На пустом перекрестке Рокси мигал желтым светофор, а под редкими фонарями виднелись ряды запертых наглухо магазинов. Четыре квартала по центру города, еще миля мимо обветшалых домов и выстроившихся вдоль дороги трейлеров, мимо дворов, где в лунном свете мелькали сломанные стиральные машины и кипы угольных брикетов. Из-за решетчатой изгороди машину Тревина облаяли. Он притормозил, чтобы поглядеть, кто это. Профессиональное любопытство. В свете фонаря над крыльцом животное напоминало О-пса, оригинальную форму, причем старую, судя по неуклюжим движениям. Таких уже немного осталось. После появления мутагена… Тревин задумался, как хозяин, который держит О-собаку во дворе, ладит с соседями — не завидуют ли ему.

Младенческий голосок возгласил:

— Если в Майерсвиле мы не наберем двух тысяч шестисот долларов, придется продавать фургон, папа.

— Никогда не называй меня папой, слышишь! — Он молча проехал длинный изгиб. На двухполосных шоссе часто нет обочины, так что отвлекаться на повороте небезопасно. — Я думал, ты спишь. И между прочим, хватит и тысячи.

Каприс закрыла книгу. В темноте кабины Тревин не видел ее глаз, но знал, что они холодны, как голубой арктический лед. Она сказала:

— На дизельное топливо тысячи, конечно, хватит, но мы уже сколько недель не платили по счетам. Подсобники не потерпят новой задержки жалованья, после того, что ты им наобещал в Галфпорте. Квартальный налог просрочен, а федералов, в отличие от прочих кредиторов, не уговоришь потерпеть пару месяцев. Корма для животных хватит дней на десять, но тигрозели и крокомыши нужно свежее мясо, они без него подохнут. В две шестьсот мы уложимся, но только-только.

Тревин ощерился. Он уже много лет не умилялся младенческому голоску и детской картавости, а смысл ее слов почти всегда состоял в критике или сарказме. Жить рядом с ней — все равно что постоянно держать при полной неуверенности в себе адвоката ростом с бутылку.

— Стало быть, нам надо налопатить… — он наморщил лоб, — две тысячи шестьсот разделить на четыре с половиной…

— Пятьсот семьдесят восемь.
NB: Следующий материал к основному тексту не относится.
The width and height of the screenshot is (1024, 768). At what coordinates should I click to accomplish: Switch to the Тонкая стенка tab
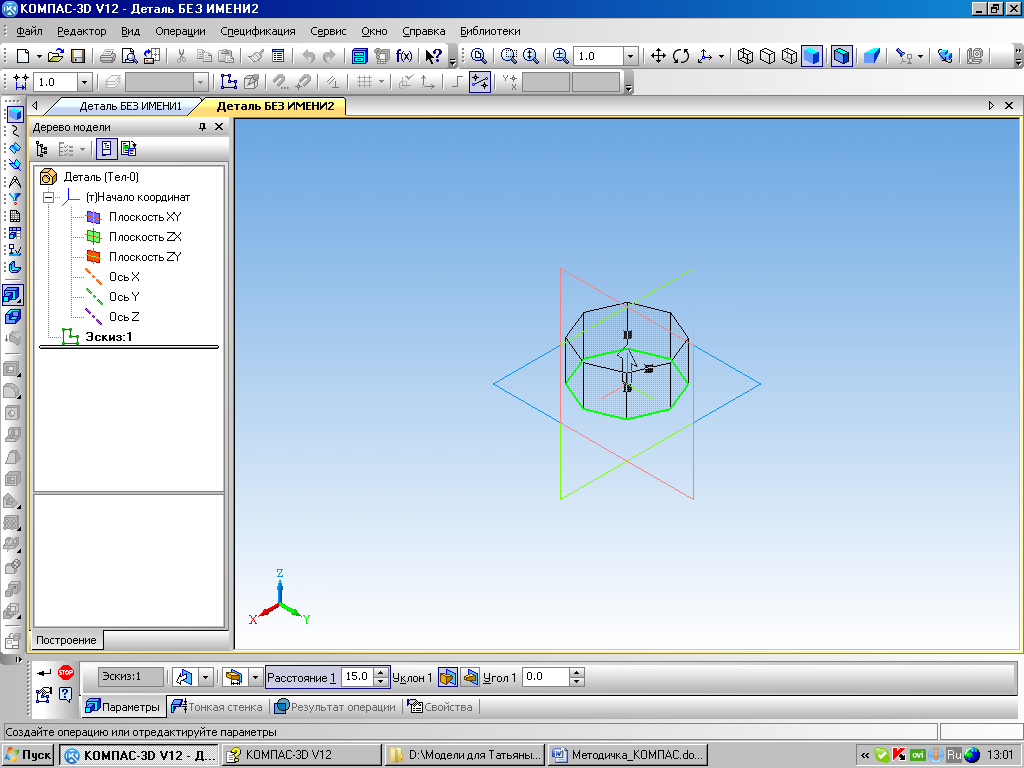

И у тебя еще останется лишний доллар на чашку кофе, — подсказала Каприс. — Столько мы не набирали с прошлой осенней ярмарки, но и тогда заработали только на том, что в Натчезе раньше времени закрылся праздник пивоваров. Хвала Всевышнему за Луизиану с ее антиалкогольным законодательством! Нам пора признать, что шоу прогорело, избавиться от инвентаря, продать оборудование и расплатиться с работниками.